— TASK TO COMPLETE —
Rewrite the lines from the first one up to and including the line with "(x=82, y=602)", swapping "magnifier" for "magnifying glass" and changing nothing else.

— DATA FOR THIS TASK —
>> Start

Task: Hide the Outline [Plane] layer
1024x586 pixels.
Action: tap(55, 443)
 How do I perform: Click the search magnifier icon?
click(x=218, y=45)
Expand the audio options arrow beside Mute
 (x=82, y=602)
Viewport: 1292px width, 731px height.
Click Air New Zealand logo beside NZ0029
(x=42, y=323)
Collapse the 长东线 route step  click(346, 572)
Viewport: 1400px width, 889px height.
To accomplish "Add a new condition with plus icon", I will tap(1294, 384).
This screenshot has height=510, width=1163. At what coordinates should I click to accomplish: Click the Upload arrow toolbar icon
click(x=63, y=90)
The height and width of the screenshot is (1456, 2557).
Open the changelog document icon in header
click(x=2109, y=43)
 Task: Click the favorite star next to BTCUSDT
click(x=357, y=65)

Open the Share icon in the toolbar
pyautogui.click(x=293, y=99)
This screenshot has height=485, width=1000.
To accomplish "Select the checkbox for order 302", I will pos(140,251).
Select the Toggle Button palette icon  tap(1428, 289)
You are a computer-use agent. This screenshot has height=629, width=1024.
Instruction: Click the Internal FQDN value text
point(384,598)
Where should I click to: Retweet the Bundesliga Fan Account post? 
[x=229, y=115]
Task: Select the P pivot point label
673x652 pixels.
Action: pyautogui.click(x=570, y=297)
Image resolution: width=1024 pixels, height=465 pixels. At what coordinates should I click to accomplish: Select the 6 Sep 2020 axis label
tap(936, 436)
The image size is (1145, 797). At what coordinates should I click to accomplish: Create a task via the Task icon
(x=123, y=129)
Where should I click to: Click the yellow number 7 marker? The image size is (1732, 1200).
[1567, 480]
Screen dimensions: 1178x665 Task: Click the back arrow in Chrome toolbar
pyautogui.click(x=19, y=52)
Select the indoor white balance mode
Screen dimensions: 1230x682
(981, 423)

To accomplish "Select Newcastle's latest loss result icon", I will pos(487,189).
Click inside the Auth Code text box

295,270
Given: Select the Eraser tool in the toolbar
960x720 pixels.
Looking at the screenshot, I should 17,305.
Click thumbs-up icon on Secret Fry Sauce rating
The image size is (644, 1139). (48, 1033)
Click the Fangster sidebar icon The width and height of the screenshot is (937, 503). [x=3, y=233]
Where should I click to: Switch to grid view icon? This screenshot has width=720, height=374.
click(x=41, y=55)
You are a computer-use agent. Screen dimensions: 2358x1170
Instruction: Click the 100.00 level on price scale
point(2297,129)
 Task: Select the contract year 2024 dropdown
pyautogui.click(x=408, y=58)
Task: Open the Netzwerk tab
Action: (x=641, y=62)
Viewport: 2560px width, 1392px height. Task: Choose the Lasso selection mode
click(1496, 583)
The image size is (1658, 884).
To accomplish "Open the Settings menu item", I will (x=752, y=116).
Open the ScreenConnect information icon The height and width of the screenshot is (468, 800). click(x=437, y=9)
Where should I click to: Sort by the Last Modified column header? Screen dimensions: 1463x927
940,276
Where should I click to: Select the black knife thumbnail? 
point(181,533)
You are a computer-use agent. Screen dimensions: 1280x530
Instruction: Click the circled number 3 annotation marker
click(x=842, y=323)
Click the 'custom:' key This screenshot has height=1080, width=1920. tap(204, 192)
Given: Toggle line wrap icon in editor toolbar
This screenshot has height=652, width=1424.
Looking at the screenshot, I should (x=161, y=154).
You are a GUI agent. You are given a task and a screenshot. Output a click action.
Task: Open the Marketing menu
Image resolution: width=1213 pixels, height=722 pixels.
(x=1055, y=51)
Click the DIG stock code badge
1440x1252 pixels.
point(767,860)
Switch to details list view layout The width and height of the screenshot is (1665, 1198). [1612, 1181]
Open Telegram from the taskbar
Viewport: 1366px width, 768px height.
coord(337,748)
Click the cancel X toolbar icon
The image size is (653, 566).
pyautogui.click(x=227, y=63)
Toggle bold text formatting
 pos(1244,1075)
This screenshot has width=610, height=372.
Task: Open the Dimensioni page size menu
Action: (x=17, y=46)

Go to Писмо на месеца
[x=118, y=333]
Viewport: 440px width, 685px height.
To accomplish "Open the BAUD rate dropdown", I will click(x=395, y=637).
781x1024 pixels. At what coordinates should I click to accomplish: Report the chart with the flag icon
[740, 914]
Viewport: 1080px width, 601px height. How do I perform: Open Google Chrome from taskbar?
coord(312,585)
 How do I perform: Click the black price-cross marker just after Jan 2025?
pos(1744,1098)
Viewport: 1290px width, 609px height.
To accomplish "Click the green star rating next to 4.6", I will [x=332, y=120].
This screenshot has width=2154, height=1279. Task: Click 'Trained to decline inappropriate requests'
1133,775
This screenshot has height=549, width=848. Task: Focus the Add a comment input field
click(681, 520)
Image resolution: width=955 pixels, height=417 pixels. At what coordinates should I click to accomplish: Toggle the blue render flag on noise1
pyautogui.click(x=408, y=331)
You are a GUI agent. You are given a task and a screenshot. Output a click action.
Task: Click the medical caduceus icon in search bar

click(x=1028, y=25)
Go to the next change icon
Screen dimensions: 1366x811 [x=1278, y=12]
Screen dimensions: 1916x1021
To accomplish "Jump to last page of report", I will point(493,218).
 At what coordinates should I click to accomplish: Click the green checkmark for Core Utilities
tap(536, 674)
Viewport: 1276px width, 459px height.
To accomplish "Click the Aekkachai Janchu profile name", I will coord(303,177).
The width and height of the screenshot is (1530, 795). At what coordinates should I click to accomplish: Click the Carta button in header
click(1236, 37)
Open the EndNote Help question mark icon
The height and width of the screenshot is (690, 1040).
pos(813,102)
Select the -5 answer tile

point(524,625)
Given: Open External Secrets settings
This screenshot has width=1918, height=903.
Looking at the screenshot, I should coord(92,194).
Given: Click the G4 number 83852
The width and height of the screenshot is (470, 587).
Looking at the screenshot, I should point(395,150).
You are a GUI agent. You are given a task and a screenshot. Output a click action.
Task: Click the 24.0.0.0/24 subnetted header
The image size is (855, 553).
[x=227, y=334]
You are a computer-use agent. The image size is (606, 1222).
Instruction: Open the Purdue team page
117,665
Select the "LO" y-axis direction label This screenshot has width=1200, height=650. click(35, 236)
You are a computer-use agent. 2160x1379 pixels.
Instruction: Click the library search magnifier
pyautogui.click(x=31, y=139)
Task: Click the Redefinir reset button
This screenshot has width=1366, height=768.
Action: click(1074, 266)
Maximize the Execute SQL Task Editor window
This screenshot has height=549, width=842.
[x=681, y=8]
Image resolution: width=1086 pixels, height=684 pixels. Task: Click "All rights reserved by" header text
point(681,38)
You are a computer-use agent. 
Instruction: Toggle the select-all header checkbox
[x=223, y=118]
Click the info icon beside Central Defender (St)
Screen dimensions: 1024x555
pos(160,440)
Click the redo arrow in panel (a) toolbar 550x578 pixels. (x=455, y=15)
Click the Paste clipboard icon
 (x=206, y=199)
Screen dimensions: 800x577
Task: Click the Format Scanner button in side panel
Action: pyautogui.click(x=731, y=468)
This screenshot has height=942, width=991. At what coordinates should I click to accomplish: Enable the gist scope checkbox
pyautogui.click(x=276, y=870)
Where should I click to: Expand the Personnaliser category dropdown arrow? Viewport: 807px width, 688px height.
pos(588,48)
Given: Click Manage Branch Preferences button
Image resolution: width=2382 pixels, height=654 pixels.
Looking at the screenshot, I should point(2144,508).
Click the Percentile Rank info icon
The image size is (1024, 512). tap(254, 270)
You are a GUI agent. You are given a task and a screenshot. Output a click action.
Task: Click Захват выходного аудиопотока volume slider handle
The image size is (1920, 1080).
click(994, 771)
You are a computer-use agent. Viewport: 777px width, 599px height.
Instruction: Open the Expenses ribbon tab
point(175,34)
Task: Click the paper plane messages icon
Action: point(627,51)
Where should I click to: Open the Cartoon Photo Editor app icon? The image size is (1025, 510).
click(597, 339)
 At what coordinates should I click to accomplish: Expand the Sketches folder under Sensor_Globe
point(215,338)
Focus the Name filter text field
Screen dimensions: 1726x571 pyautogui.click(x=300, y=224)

>> End

— RESULT BELOW —
Task: Hide the Outline [Plane] layer
1024x586 pixels.
Action: tap(55, 443)
 How do I perform: Click the search magnifying glass icon?
click(x=218, y=45)
Expand the audio options arrow beside Mute
 (x=82, y=602)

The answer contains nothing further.